With an in-program default rate of 38%, tracing 68.7% (n=692) of all children who had defaulted during the reference period allowed us to ascribe a more accurate survival status to this important cohort—and the results were substantially different to what has been observed in the African setting where MUAC <115 mm has been associated with a much higher mortality.18 Overall, 5.6% of children traced who defaulted were found to have died when traced upto 18 months following exit from the program; however, once stratified by progressive MUAC boundaries, a clear association between lower MUAC and mortality emerged. The mortality rates for children who exited the program with a MUAC of <100, 100–<105, 105–<110, 110–<115, 120–<125 and 125 mm were 26.6%, 10.7%, 3.5%, 0.8%, 0.9% and 0.5%, respectively, in this study; considering that the main purpose of interventions targeting children with SAM is to reduce mortality, it suggests that greater focus needs to be placed on ensuring that those children presenting with MUAC of <110 mm receive quality and sustained care.

This has an even greater implications when considering the scale of severe undernutrition in the Indian context—with a reported 8 million children with severe wasting in India, adequate coverage by any therapeutic program (inpatient or CMAM) becomes logistically, economically and practically challenging. For example, one recent study described the stark reality in the state of Madhya Pradesh where even if all 175 dedicated inpatient nutritional facilities were running at full capacity, it would take 15.5 years to provide this treatment method to the estimated 1.3 million children in the state suffering from SAM.19 In contrast, using MSF program admission data in Bihar, narrowing the admission criteria to MUAC <110 mm ±bilateral edema would reduce the burden of admissions by 57%.3 This would have the dual benefit of making implementation of widespread CMAM activities substantially more feasible and cost-effective, while allowing resources to be even better focussed on those children at highest risk of death.20 This is not to say that children with MUAC 110–115 mm should not be considered SAM, rather that they could be managed within existing routine supplementary feeding programs within the ICDS.21 The results of this study also suggest that, in this context, the incremental increase in admission time required to reach a discharge MUAC of >125 mm compared with >120 mm may not be necessary when considering long-term outcomes of children discharged as cured, rather that a focus on ensuring better food security for families whose children are discharged during periods of low food security may be a more cost-effective option.
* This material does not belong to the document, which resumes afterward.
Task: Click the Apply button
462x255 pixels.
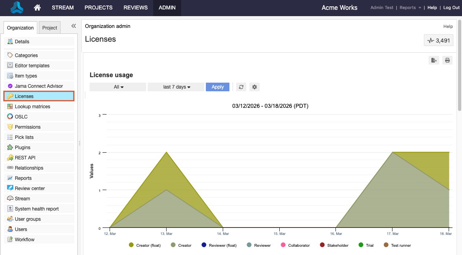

This study has a number of limitations that should be considered when interpreting the results. Primarily, although there were no significant differences in the admission or demographic characteristics of children successfully traced compared with those lost to follow-up, 26.7% of the sample were not traced. Second, caution must be taken when extrapolating the long-term outcomes of the children who defaulted from the program to children with SAM in general who have never had any exposure to the CMAM program (and therefore did not receive systematic treatment on admission as per standard practice nor any therapeutic feeds). Third, although post-exit hospitalization was used as a proxy for illness during the follow-up period, more detailed information on the incidence of seasonal infections would have been useful in interpreting the full seasonal effect.

In conclusion, this study suggests that long-term outcomes following successful completion of treatment for SAM in a CMAM program in Bihar are good, albeit dependent on seasonal food security in the short term. It also suggests that a more narrow admission criteria for focused treatment of SAM of MUAC <110 mm ±bilateral edema may be more suitable for the Bihar context in order to ensure that limited resources are most appropriately used on targeting those children highest at risk of death.